This week we saw the release of the WA budget, and while there are points that will impact some listeners, however we typically do not discuss the state taxes as they have too fine an impact. If you are a current payroll tax employer in WA you should note these changes and how they may affect you.
The ATO are currently highlighting the tax consequences of activities in the sharing economy, better known as eBay, Uber, Airbnb, FaceBook, Amazon and Airtasker. The sharing economy can be defined very broadly as new kinds of economic and social interactions facilitated by the internet. The ATO provide guidelines on records keeping, deductions allowed, and registrations required.
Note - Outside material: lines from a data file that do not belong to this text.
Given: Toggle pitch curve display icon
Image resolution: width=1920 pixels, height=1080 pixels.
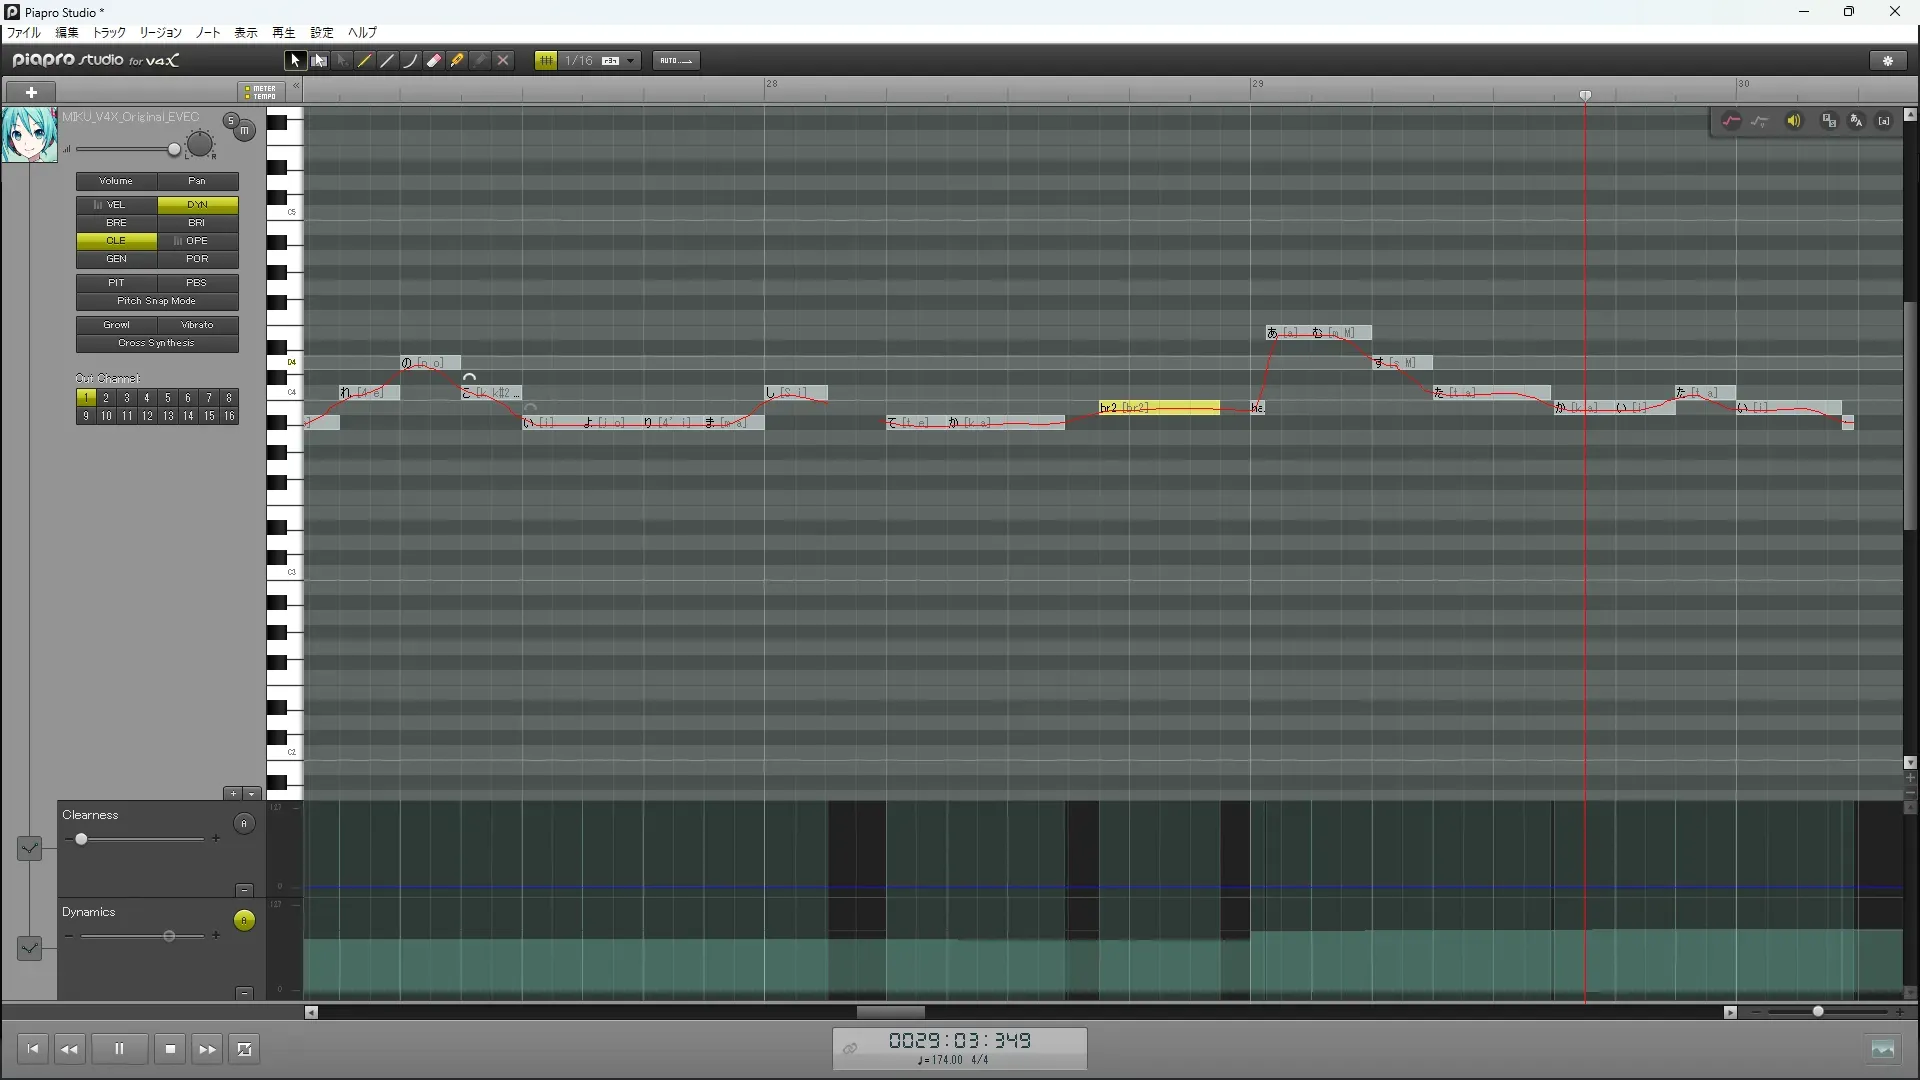Looking at the screenshot, I should click(x=1731, y=121).
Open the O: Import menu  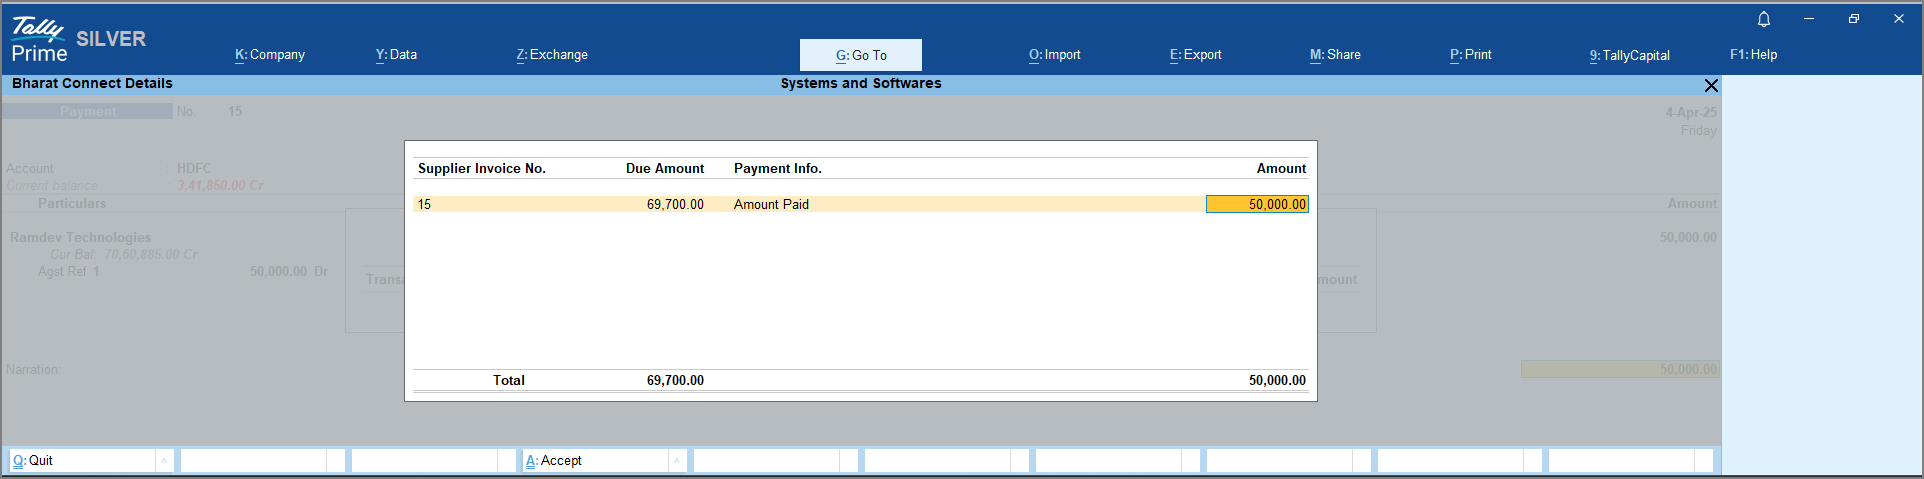pos(1055,55)
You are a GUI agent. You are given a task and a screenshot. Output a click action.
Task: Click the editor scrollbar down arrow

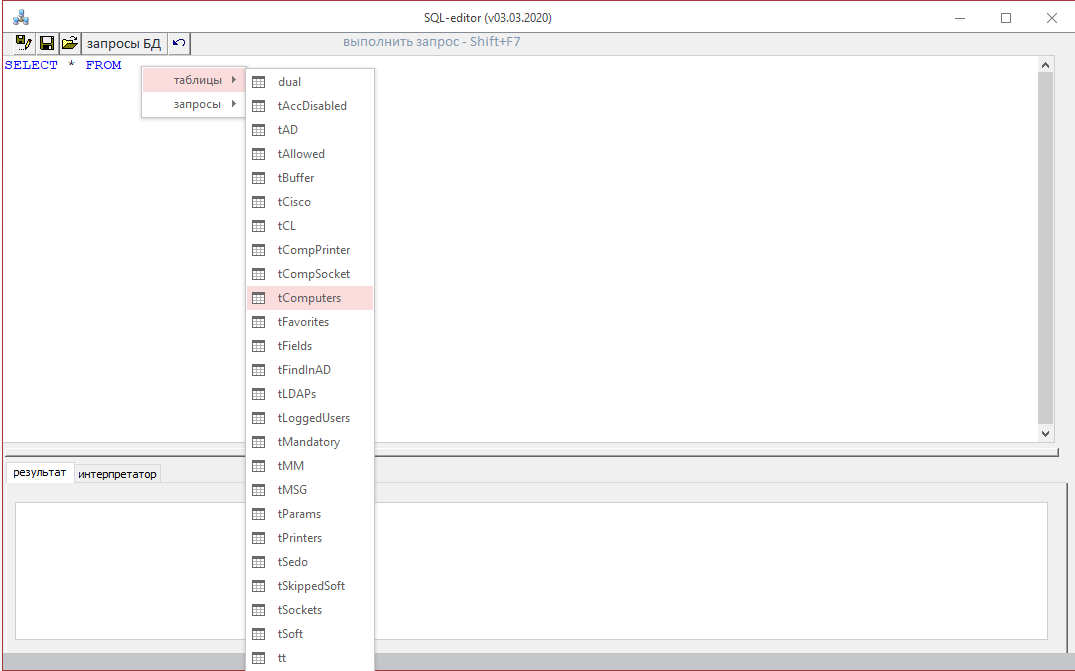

You can find all necessary details here: https://www.ato.gov.au/General/The-sharing-economy-and-tax/Working-in-the-sharing-economy/
The government has introduced the Treasury Laws Amendment (Housing Tax Integrity) Bill 2017 and the Foreign Acquisitions and Takeovers Fees Imposition Amendment (Vacancy Fees) Bill 2017 into parliament to implement tax measures on housing affordability that were announced in the 2017/18 Budget on 9 May 2017.
These bills have impacts on matters previously discussed, but specifically Schedule 1 to Treasury Laws Amendment (Housing Tax Integrity) Bill 2017 will deny tax deductions for travel expenditure incurred in gaining or producing assessable income from residential properties and it will ensure that the expenditure is not recognised in the cost base of the property for capital gains tax (CGT) purposes. The amendments will apply to losses or outgoings incurred on or after 1 July 2017.
Schedule 2 to the Bill proposes to deny income tax deductions for depreciation of previously used depreciating assets used in gaining or producing assessable income from the use of residential premises for residential accommodation.
Schedule 2 of the Treasury Laws Amendment (Reducing Pressure on Housing Affordability Measures No 1) Bill 2017 will allow older Australians to contribute some of the proceeds of the sale of their family home to superannuation. The government believes this will encourage people who may have been put off by existing superannuation restrictions and caps to move house and free up homes for growing families.
From 1 July 2017, people aged over 65 will be able to make an additional non-concessional contribution of up to $300,000 into superannuation when they sell their home which they have held for at least 10 years. Both members of a couple can take advantage of this measure, meaning up to $600,000 of contributions may be made by a couple from the proceeds of selling their home.
The amendments apply to proceeds from contracts for the sale of a main residence entered into (exchanged) on or after 1 July 2018.